Sauf que j'ai rien dit, Lily Pinsonneault
Une lecture d'été géniale et une nouvelle auteure québécoise à découvrir. J'aime le style de Pinsonneault, qui écrit dans une langue imagée, avec une pointe d'autodérision. L'auteure y raconte l'amour qui ne trouve jamais de conclusion, l'être convoité qui finit par ne plus répondre aux textos. Histoire universelle, peut-être et qu'il fait bon relire dans les mots de Lily Pinsonneault.


Boundless, Jillian Tamaki
Tamaki est une des meilleures bédéistes canadiennes à l'heure actuelle. Boundless, son tout dernier recueil de nouvelles, est peuplé de personnages fluides, bizarres, intrigants. Il y a cette femme qui du jour au lendemain, se met à rapetisser, ou bien cette autre qui entame une relation compliquée avec un avatar Facebook.

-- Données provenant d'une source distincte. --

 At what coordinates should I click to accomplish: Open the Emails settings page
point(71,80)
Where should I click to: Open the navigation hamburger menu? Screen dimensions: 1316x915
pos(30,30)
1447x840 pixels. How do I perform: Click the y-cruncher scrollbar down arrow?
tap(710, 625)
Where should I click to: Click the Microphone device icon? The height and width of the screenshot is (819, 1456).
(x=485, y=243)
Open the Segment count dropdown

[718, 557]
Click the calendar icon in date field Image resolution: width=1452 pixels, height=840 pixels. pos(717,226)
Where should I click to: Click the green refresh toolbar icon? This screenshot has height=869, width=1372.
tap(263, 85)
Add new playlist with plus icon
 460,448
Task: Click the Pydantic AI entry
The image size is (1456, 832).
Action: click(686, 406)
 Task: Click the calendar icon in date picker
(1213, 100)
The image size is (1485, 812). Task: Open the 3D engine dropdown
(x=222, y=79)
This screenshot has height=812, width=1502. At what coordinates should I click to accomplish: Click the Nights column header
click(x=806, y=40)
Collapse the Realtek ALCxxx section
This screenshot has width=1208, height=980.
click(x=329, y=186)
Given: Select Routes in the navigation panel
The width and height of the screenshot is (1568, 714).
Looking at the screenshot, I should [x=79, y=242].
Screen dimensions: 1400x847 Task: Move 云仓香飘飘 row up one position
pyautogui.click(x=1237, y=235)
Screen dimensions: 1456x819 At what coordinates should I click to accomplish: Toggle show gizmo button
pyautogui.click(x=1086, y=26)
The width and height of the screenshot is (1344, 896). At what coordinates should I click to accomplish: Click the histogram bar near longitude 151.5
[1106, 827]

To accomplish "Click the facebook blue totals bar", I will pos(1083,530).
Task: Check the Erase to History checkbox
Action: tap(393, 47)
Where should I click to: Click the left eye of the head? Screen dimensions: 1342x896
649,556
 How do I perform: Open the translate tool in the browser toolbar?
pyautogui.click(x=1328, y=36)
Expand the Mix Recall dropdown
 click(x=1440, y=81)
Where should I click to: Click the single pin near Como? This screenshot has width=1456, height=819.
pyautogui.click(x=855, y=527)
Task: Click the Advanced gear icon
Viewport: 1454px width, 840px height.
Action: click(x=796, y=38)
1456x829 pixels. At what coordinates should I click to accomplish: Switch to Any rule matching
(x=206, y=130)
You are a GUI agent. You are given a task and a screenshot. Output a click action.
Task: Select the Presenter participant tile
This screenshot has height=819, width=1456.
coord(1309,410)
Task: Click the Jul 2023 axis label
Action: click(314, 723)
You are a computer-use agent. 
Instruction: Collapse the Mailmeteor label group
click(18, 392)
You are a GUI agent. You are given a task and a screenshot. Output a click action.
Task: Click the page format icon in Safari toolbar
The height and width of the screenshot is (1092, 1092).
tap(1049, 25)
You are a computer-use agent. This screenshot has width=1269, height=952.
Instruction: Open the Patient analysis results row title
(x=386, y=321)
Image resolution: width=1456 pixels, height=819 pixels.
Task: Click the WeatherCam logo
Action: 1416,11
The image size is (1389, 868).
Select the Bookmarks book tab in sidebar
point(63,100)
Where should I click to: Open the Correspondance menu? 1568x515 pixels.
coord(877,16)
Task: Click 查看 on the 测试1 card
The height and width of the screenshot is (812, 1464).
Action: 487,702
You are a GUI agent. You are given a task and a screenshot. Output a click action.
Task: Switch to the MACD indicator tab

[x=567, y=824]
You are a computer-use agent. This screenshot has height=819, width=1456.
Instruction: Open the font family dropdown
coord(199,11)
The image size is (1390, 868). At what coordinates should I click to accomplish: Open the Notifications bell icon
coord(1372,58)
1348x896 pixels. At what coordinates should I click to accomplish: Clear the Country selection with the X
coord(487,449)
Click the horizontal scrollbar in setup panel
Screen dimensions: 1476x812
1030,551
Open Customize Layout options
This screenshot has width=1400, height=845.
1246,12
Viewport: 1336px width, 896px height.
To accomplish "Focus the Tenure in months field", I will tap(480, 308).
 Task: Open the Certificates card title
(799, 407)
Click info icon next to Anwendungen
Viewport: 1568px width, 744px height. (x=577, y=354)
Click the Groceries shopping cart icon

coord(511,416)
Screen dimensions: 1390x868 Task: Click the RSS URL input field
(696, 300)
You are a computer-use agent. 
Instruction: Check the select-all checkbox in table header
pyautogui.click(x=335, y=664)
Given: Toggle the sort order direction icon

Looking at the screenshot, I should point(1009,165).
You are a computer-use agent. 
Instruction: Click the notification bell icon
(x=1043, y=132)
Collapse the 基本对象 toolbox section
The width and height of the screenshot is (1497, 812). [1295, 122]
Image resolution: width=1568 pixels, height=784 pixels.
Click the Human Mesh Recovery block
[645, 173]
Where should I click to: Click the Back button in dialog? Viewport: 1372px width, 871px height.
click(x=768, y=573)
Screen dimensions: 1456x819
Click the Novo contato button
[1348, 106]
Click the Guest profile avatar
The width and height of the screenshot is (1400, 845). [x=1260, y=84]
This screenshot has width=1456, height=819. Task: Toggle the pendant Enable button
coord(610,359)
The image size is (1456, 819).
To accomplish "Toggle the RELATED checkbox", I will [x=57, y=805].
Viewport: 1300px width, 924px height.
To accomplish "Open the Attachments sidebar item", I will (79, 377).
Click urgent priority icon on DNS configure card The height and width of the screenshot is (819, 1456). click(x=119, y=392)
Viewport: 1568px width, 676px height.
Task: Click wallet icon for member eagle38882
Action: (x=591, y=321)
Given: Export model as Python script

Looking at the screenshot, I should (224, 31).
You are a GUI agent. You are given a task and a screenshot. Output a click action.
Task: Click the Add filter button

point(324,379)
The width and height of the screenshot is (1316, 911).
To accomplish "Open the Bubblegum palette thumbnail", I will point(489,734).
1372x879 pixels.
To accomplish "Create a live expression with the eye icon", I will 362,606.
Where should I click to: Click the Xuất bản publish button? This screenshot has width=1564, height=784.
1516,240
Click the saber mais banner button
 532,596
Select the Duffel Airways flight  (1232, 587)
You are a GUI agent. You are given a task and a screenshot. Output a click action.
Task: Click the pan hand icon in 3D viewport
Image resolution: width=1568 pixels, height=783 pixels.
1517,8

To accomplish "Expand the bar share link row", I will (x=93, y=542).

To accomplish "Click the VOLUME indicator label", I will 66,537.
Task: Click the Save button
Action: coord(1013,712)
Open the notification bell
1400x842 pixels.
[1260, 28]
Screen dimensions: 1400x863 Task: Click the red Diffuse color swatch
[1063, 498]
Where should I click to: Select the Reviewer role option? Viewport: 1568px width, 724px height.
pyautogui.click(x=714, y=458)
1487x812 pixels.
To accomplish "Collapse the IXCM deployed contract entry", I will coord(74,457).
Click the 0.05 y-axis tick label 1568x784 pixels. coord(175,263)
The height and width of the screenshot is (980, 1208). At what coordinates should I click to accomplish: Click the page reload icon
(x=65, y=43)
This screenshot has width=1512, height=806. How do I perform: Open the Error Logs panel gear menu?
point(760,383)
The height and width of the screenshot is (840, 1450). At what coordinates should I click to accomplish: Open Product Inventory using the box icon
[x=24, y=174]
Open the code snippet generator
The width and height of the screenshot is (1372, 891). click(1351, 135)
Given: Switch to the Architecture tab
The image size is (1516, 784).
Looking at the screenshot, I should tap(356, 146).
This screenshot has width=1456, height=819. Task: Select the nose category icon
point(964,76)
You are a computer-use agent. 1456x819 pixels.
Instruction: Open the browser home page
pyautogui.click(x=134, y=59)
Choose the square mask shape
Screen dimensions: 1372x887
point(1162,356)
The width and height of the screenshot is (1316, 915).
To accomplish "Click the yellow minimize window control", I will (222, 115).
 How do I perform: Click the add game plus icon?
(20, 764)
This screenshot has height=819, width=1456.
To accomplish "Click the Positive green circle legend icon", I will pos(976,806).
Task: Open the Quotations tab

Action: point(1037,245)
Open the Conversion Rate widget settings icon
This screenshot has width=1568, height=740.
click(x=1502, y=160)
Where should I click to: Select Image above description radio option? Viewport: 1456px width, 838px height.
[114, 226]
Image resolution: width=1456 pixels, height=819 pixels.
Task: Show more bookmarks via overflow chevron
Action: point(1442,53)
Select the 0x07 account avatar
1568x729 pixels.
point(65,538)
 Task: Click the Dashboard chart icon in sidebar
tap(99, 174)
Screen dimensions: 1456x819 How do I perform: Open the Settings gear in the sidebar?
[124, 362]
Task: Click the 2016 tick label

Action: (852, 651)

Boundless contient aussi la meilleure fiction que j'ai pu lire à ce jour sur la question-l’obsession-la malédiction des punaises de lit.

How to Travel Without Seeing : Dispatches From the New Latin America, Andrés Neuman

En tournée pour faire la promotion de son roman, Neuman entreprend de rendre compte de son voyage en Amérique latine par le biais de notes succinctes sur chaque endroit qu'il visite. Il dit dépeindre l'essence du tourisme moderne, soit l'acte de "voyager, sans ne rien voir". S'ensuit une succession de réflexions, non pas tant sur le voyage, mais sur l'ambivalence inhérente au voyage, ses contradictions. Un "récit de voyage" atypique qui est aussi traversé de réflexions sur la littérature de l'Amérique latine!


After Kathy Acker: A literary biography, Chris Kraus
20 ans après la mort d'Acker, Chris Kraus entreprend la biographie de cette auteure géniale, atypique, cette punk littéraire grandiose et quelque peu oubliée.

"In this first, fully authorized, biography, Chris Kraus approaches Acker both as a writer and as a member of the artistic communities from which she emerged. At once forensic and intimate, After Kathy Acker traces the extreme discipline and literary strategies Acker used to develop her work, and the contradictions she longed to embody."


Mucus In My Pineal Gland, Juliana Huxtable
Premier recueil pour l'artiste et auteure Juliana Huxtable, le livre regroupe poèmes et essais sur le genre, la politique, la "whiteness" et la sexualité.
Je suis déjà charmée par le titre (du mucus?! Une glande!?) et par les motifs abstraits et brun de la couverture. Super hâte de m'y plonger!